It’s probably unfair of me to call out this particular person. There are probably millions of people in the world who would do the same kind of thing. But yesterday it happened to be this one and she upset me. Not massively – just a bit.
She followed me on Twitter and I followed her back, as you do. Then she sent me a message and I replied and she wrote back. Here’s the conversation:
It was an interesting question. I considered my answer carefully. According to her Twitter profile, she lives in Hawaii and is an author, mentor, speaker, entrepreneur and visual thinker. I chose to ignore all that and think of her as a person. She chose to ignore my choice and answer as my mentor. I didn’t ask for her advice; she just gave it.

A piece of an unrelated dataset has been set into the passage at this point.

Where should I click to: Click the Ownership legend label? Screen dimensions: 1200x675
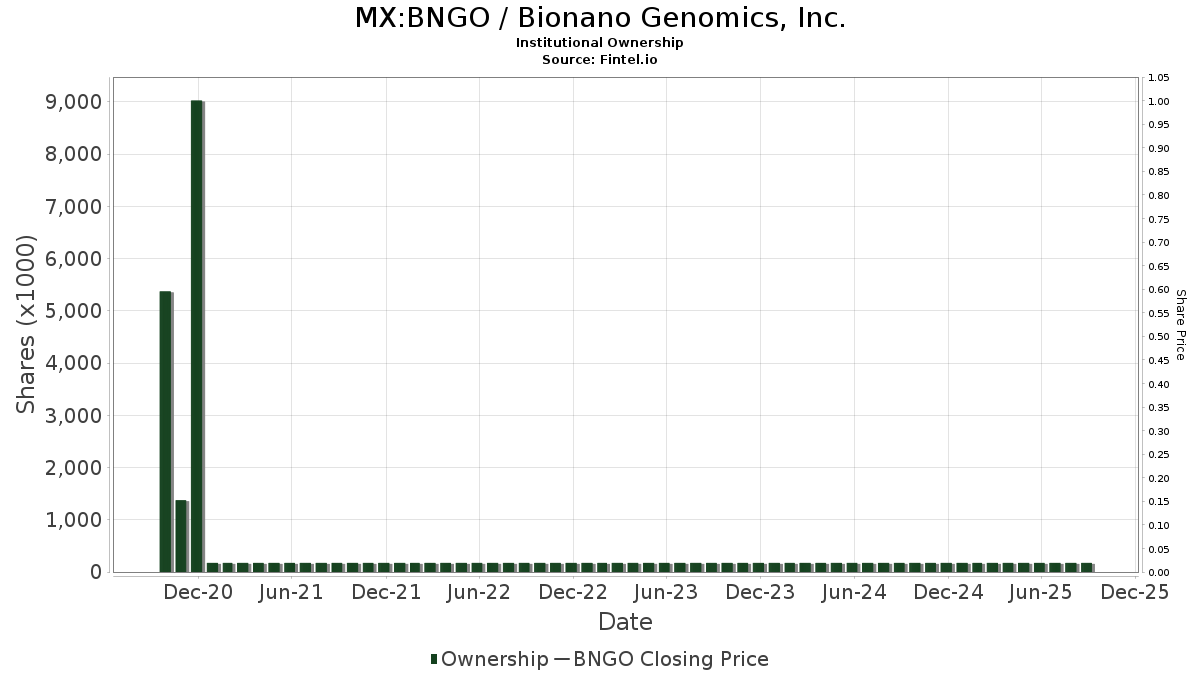494,659
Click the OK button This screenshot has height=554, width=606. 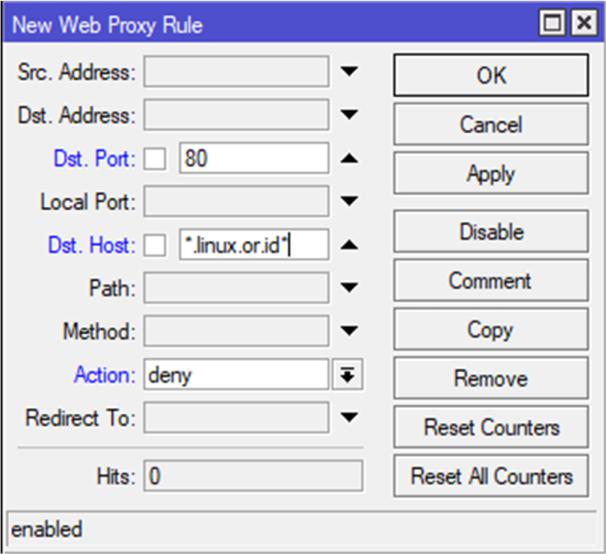tap(490, 76)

But, Susan McIntire, you don’t know me, so how do you know whether your advice has any relevance for me? How do you know whether calling a friend to discuss meeting is ridiculously easy for me? Or even whether I have a friend to call? How do you know whether your advice will be useful for me or the opposite – that it’ll make me feel like a failure because what for you is ridiculously easy doesn’t feel like that for me?
So thank you, Susan McIntire. I know you mean well (and probably want to find new clients) but I’d rather you didn’t do that to me.
4 replies on “You don’t know me!”
Yikes! I find that rather discourteous – unsolicitous, glib advice. I’m sure that she meant well but her behaviour isn’t appropriate.
This is why I ignore all DMs on Twitter. Yuck. That one deserves an unfollow.
It’s sad, but I’ve come to only respond to DM’s from people I’ve interacted with regularly in other social media platforms. Totally understand your reaction.
Ugh. It’s one thing to give out advice (although this is a particularly crass way of doing it), but at least try and figure out enough about the person you’re talking to to make it relevant.